Avec au poignet son Oris Big Crown Pointer Date Calibre 473, Vincent Coquet, le directeur des opérations en France de la maison Suisse, nous raconte le retour au sommet de la montre. Interview de pointe.
Fondée en 1904, la maison a connu des difficultés dans la seconde partie du XXe, avec l’arrivée, sur le marché de l’horlogerie, d’une concurrence nippone révolutionnaire. Comment la maison s’est-elle relevée ?
Vincent Coquet : Dans les années 1980, des employés ont repris l’entreprise. Le secteur était en crise car les Japonais sont venus avec le quartz, des montres à piles extrêmement modernes, peu onéreuses et beaucoup plus précises. Oris a alors eu l’idée de s’installer au Japon, mais avec des montres mécaniques traditionnelles. C’est comme ça qu’elle s’est relevée avec des produits durables, comme son modèle historique la Big Crown.
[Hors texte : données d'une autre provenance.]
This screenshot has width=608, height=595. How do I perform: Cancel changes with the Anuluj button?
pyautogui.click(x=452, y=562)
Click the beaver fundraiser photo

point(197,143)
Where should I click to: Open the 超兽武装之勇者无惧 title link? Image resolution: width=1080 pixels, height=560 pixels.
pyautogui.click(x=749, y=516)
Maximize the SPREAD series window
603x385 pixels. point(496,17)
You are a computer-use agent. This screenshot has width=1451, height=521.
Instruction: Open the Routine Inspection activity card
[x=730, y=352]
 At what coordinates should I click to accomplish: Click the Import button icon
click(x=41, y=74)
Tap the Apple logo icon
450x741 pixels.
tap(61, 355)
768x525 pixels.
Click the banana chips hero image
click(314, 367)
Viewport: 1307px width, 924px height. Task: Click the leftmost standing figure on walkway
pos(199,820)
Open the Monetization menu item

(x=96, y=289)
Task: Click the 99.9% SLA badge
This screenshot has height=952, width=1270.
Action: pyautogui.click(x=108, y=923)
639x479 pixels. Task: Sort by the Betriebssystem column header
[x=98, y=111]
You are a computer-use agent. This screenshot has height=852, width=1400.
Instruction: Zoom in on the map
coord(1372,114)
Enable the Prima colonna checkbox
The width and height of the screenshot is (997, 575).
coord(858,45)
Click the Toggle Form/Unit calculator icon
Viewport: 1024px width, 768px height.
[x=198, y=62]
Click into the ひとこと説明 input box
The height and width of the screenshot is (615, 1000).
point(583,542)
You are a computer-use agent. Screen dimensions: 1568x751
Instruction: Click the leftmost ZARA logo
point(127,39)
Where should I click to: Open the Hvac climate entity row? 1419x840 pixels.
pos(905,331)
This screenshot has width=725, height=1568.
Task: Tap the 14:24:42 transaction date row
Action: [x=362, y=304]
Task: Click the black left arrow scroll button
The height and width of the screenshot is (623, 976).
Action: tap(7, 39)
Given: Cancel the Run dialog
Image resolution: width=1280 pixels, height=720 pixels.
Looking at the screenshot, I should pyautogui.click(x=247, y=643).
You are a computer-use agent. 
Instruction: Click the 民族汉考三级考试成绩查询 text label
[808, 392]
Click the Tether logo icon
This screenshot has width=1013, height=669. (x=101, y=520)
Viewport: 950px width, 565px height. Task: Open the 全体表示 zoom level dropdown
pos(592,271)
Le Japon est aujourd’hui l’un de nos meilleurs marchés.
Oris a lancé sa campagne publicitaire avec Kermit, le présentateur du Muppet Show, en 2022. Montres mécaniques et star du vert – « It’s not easy being green » ?
Non ! Mais on voulait justement jouer avec le greenwashing au centre de toutes les maisons de luxe, depuis le covid. On peut prendre l’égérie la plus verte du monde – et c’est nous qui l’avons ! –, ce n’est pas cela qui démontre l’engagement d’une maison. Cela fait 20 ans que nous avons commencé à changer nos méthodes de production ; on tend désormais vers le zéro plastique et on est la première maison horlogère au monde à avoir été certifié « carbon neutral », en 2021… Pour arriver à tout cela, ce sont des années de travail. Donc, Kermit est un pied de nez avec deux ambitions : faire sourire les gens et faire connaître Oris. On prend des engagements sur la fabrication, ensuite ce n’est que de la poésie !
Avec cette égérie de Disney, l’objectif est aussi de rajeunir l’image de marque d’Oris ?
Oui, c’est un de mes objectifs depuis que j’ai repris la direction de la maison, il y a cinq ans. La marque est plutôt aimée des collectionneurs, un public de 50 ans et plus. On parle de produit entre 2500 € et 4500 €, donc chercher une clientèle de 20 ans et plus, c’est compliqué. Celle-ci cherche sa première montre Suisse, qui sera peut-être une Tissot. On s’occupe en revanche de celle d’après. En fait, on souhaite aller vers une clientèle moins classique et plus pop, qui recherche un produit purement par plaisir, comme accessoire de mode et qui durera dans le temps.
Comment se porte le marché de l’horlogerie, post-Covid ?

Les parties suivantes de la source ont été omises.